Supply chain tech has always been appealing to investors (did someone say subscription revenue?). Software that can provide a clear return on investment for the most influential part of the food supply chain – retailers – has had the easiest path to adoption, which is reflected by funds raised. A cohort of established food waste organizations that are quickly scaling and have shown promise to investors.

“Sharing” operations – for a fee

A new development that speaks to the state of maturity of the food waste sector is the “sharing” of operations through a fee-based arrangement. The parallel here would be Amazon building out what would become their AWS business: in developing Amazon, the company became experts at developing websites and online infrastructure. The thinking goes, why not get paid for helping others do the same thing? It’s like licensing an internal capability that others could benefit from. 

We’re seeing examples of this now in food waste. Misfits Market spent years building their logistics platform to get fresh food from point A to point B in boxes. It’s now offering this through their “Fulfilled by Misfits” service to help other businesses reduce food waste through logistics, inventory management, and finding the right destination or end market. 

Loop has done a great job of upcycling waste from produce distributors and is offering that framework and know-how to other businesses, allowing businesses to make their own private-label products. 

Upcycled Food Inc. and Full Harvest are also helping businesses adopt upcycling as a solution. They’ve already done the legwork to either develop processes for ingredient conversion or – in the case of Full Harvest – providing the marketplace for it, so they’re helping upcyclers avoid spending time finding the next source of waste on their own.

Philanthropic dollars

We hope to release more information as we get additional philanthropic data, but from what we can see so far, increasing bets are being made to fight food waste. Last fall’s $15 million transformational grant from Ballmer Group for ReFED’s system-building work was a landmark for food waste (and us!). This year we’ve seen MacKenzie Scott give a substantial grant ($15 million) to DC Central Kitchen for their work providing healthy food and employment opportunities. 

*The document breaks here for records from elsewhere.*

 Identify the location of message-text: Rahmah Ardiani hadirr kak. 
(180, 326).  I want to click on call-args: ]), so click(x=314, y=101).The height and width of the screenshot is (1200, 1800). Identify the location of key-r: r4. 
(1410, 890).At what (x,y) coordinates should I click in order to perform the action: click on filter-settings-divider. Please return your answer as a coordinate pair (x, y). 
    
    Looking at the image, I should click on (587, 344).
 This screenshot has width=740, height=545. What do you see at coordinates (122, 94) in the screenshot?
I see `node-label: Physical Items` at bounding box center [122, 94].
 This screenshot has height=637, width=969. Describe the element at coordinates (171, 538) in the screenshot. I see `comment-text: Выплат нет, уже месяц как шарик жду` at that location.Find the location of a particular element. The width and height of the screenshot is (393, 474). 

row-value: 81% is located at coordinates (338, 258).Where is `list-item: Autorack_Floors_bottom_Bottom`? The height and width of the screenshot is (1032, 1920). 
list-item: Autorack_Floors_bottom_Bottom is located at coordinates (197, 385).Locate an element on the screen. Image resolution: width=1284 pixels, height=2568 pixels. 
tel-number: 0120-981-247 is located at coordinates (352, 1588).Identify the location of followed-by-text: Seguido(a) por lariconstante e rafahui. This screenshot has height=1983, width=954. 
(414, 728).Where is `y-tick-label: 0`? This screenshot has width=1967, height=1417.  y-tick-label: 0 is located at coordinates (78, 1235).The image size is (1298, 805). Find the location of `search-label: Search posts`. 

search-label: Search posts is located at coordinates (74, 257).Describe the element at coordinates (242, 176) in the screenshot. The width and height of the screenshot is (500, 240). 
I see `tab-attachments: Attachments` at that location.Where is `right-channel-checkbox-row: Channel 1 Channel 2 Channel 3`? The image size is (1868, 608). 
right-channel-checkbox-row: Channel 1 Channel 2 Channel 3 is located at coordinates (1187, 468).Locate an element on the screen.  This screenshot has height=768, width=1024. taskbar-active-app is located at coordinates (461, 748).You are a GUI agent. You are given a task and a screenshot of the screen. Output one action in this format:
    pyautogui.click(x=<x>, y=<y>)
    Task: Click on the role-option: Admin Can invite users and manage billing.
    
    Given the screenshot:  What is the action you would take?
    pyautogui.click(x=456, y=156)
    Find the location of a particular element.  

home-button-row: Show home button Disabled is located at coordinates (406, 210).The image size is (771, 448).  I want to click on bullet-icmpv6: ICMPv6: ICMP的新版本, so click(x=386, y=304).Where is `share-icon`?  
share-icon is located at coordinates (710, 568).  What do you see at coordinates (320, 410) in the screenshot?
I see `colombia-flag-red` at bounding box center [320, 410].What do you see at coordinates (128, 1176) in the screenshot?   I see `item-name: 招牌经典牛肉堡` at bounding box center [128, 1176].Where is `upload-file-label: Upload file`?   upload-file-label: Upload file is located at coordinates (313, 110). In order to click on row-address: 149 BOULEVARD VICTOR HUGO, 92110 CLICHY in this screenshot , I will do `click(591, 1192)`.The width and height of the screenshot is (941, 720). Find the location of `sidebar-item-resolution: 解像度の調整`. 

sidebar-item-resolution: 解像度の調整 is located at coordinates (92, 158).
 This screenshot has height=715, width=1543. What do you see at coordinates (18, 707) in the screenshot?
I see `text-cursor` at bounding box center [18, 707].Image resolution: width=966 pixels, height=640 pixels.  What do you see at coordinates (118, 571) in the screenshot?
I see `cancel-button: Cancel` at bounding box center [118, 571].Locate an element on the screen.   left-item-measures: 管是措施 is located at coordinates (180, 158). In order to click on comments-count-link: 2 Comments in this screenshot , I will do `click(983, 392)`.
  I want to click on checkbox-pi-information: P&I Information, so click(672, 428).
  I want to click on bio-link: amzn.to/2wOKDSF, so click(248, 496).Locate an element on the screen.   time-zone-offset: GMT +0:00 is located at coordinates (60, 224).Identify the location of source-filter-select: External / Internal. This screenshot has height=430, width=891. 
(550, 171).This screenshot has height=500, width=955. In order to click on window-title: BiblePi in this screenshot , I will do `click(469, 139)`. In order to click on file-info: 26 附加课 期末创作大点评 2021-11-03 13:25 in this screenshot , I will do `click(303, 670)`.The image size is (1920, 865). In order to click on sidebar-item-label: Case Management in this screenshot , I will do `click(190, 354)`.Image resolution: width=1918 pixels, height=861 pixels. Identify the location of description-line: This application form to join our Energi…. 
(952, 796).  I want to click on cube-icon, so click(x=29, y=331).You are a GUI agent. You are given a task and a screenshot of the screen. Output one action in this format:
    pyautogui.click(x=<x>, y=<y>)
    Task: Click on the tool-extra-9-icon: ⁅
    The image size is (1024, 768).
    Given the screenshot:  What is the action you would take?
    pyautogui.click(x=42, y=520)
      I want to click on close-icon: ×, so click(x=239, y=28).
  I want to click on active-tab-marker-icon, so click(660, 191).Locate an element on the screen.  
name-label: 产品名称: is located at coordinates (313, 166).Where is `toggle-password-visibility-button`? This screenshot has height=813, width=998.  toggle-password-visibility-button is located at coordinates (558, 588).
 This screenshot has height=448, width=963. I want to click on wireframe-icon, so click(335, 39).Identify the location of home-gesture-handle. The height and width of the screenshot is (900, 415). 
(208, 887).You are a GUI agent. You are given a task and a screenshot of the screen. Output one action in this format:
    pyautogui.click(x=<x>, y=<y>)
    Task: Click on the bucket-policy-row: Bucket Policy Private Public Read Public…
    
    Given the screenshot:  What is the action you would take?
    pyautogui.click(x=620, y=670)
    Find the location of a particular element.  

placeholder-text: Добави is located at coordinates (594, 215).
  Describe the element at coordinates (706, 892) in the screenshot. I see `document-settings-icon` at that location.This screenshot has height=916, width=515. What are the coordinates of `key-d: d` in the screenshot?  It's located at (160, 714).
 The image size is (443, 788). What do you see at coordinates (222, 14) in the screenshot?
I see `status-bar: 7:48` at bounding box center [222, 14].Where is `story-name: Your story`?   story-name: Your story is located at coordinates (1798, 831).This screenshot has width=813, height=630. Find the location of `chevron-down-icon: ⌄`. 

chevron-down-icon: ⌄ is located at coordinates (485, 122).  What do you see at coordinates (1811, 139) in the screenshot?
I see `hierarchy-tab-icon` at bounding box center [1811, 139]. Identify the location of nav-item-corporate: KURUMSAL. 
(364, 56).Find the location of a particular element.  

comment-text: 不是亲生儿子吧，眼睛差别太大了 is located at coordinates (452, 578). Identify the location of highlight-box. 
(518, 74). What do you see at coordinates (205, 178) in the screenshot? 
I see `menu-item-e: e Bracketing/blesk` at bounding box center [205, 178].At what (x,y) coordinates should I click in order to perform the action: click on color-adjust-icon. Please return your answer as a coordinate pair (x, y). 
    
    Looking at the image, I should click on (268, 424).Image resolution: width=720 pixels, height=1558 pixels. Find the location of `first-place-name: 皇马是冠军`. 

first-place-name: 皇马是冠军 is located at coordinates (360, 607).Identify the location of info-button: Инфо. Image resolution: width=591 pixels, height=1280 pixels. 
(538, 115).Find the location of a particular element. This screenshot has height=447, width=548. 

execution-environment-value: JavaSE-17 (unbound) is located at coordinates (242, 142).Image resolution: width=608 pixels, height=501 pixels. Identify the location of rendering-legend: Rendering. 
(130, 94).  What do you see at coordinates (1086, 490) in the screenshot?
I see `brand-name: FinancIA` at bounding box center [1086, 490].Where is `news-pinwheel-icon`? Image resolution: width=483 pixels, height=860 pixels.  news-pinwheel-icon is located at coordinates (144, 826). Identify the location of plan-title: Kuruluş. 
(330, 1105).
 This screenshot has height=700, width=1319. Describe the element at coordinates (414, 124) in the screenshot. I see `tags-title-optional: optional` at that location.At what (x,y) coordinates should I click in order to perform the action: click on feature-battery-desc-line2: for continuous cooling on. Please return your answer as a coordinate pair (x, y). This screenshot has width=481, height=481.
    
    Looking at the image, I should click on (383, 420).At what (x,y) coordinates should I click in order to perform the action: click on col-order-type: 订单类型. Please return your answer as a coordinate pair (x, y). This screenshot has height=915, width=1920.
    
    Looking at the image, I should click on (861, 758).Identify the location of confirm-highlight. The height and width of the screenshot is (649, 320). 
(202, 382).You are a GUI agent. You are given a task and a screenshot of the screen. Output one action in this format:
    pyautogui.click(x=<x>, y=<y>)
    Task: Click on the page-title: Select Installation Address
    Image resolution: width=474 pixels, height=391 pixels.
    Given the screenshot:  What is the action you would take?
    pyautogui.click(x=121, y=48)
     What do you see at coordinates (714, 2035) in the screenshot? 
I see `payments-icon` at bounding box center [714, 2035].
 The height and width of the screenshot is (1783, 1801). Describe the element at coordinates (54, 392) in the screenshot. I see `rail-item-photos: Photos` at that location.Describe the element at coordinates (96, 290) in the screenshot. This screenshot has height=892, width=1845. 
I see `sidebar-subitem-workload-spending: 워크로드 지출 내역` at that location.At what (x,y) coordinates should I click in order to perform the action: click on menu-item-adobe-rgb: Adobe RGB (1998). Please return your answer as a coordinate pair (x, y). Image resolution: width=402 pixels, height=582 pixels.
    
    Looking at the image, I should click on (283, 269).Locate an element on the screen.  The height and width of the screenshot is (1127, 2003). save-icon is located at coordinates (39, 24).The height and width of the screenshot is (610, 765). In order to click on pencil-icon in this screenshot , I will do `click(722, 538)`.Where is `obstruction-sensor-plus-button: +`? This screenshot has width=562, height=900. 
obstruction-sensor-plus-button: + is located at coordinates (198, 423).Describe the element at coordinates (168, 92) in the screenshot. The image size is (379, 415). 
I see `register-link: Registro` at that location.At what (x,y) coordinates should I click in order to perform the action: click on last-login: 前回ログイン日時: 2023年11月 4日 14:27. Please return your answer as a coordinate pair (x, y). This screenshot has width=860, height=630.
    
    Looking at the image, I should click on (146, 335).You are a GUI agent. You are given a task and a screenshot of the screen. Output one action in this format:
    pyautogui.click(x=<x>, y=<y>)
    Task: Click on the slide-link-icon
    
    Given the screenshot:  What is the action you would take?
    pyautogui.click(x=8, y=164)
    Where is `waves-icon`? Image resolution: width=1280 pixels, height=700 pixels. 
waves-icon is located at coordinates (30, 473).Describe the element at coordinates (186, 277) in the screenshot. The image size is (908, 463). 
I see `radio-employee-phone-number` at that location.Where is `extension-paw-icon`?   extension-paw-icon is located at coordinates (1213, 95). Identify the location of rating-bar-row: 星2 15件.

Shelf-extension solution provider Ryp Labs’ Series A raise is a fascinating case study, as impact investors and philanthropists including King Philanthropies participated in the round as a way to decarbonize the supply chain.

We’re excited to see what 2024 holds even though it promises to be another murky year of funding. When rates will come down is anyone’s guess, and the euphoria of a substantial rate cut is probably gone (at least this looks to be the Wall Street consensus). Yet we’ve already seen some funding activity again, mostly for the established cohort. And we’re heartened that the funders we’ve been speaking to are indicating they’ll be funding more this year than last.

Alejandro Enamorado is capital and innovation manager at ReFED.